Dünyada 340 milyon kişinin astım olduğu ve yılda yarım milyon kişinin astımdan öldüğü tahmin edilmektedir. Astım her yaşta görülebilir, enfeksiyonlarla tetiklenebilir ama bulaşıcı değildir, kontrol altında tutulabilir bir hastalıktır. Belirti olduğu zaman tedavi etmek yerine düşük doz ilaçlarla tam kontrol sağlamak yaşam kalitesini arttırır.
Astımın çocukluk yaşlarında başlayıp erişkin yaşa kadar aynı belirtilerle devam etmesi nadirdir. Çoğu zaman erken yaşlarda başlayan belirtiler tedavi iyi uygulandığında, okul çağında veya ergenlikte kaybolmaktadır. Doğumdan itibaren izlenen çocukların yarısından fazlasında hiç hırıltı olmadığı, erken yaşlarda göğsü hırlayanların %24’ünün okul öncesi, %9’unun çocukluk ortasında belirtilerinin azaldığı saptanmıştır.

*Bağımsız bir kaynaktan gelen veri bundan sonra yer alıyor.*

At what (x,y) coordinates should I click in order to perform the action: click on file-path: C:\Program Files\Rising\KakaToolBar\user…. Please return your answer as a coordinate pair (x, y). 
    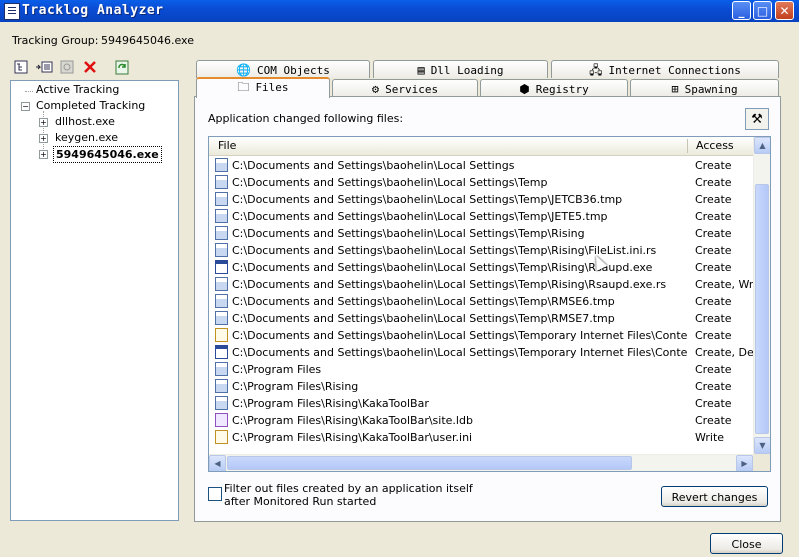
    Looking at the image, I should click on (352, 438).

Ancak çocukların %8’inde belirtiler inatçı olarak devam etmiş, % 7’sinde ise geç çocuklukta ortaya çıkmıştır.
Çocukluk astımı daha çok alerji ile birlikte görülmektedir.
Ailede alerji öyküsü, nezle, egzama gibi diğer alerjik hastalıkların bulunması, düşük solunum testleri hastalığın uzun sürebileceğine işaret eden bulgulardır. Uzun dönem izlem çalışmalardan biri de erken yaşta aralıklı vizing belirtisi olanlarda bile ergenlikte astım saptanabildiğini ortaya koymuştur. 10-15 yaşındaki çocukları 60-65 yaşlarına kadar izleyen 50 yıl süreli bir çalışma, astım kontrolü tam sağlanmamış, düşük solunum fonksiyon testi olan çocukların, erişkin yaşlarda kronik obstriktif akciğer hastalığı riski taşıdıklarını ortaya koymuştur.
KOAH artık sadece erişkinlerin, sigara kullanımı nedeniyle oluşmuş bir hastalığı değil, doğum öncesi ve doğum sonrası, gen ve çevre etkileşimi ile ortaya çıkan bir klinik tablo olarak tanımlanmaktadır. KOAH önlenmesinde olumsuz çevresel etkenlere doğum öncesi ve sonrası maruziyetin önlenmesi önem kazanmaktadır.